#### [Records for this task]
━━━

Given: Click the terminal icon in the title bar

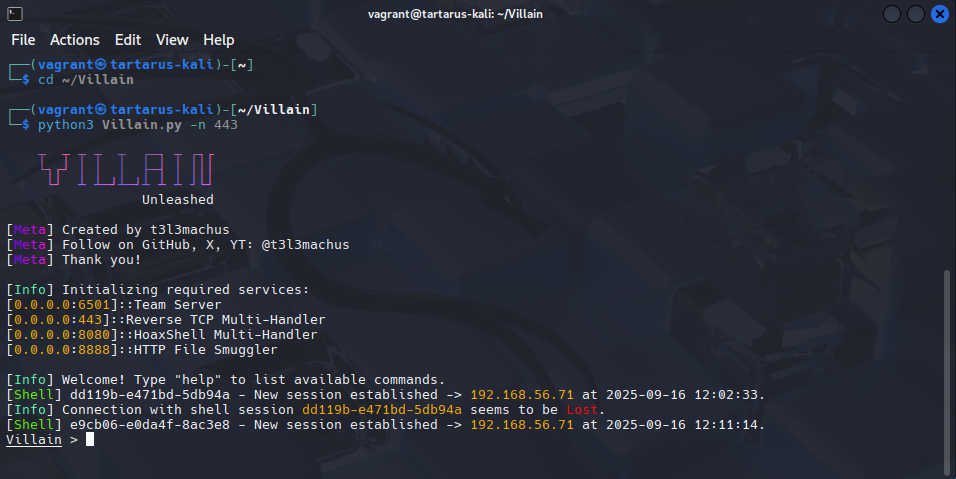Looking at the screenshot, I should 14,14.
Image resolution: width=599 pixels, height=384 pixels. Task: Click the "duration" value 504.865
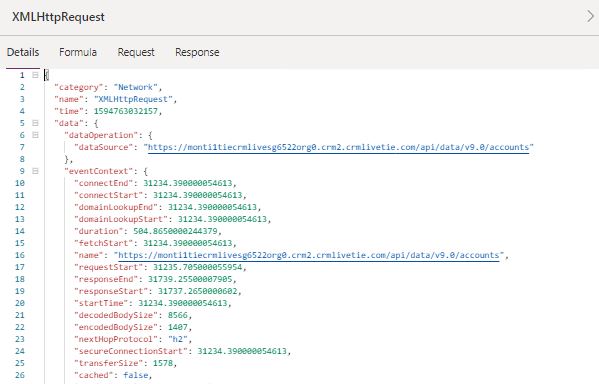coord(175,231)
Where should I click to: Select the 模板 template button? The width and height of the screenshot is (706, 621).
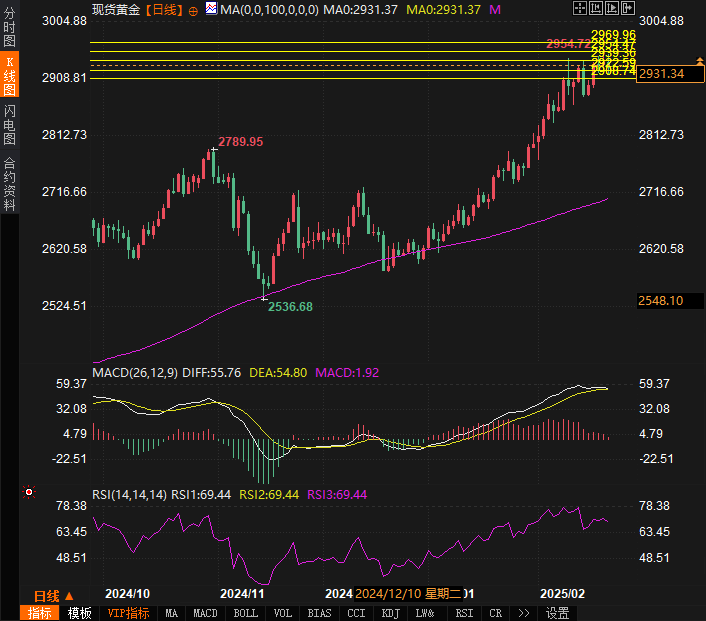click(79, 613)
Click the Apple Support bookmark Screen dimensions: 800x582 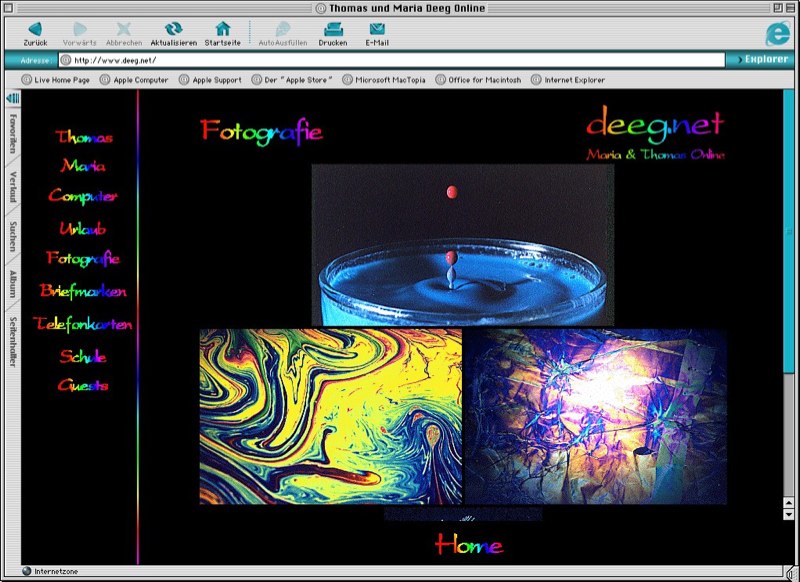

━━━

#### [Problem description]
Please retype every record above exactly, leaving out the pictures.

#### [Expected answer]
Given: Click the terminal icon in the title bar

Looking at the screenshot, I should 14,14.
Image resolution: width=599 pixels, height=384 pixels. Task: Click the "duration" value 504.865
coord(175,231)
Where should I click to: Select the 模板 template button? The width and height of the screenshot is (706, 621).
click(79, 613)
Click the Apple Support bookmark Screen dimensions: 800x582 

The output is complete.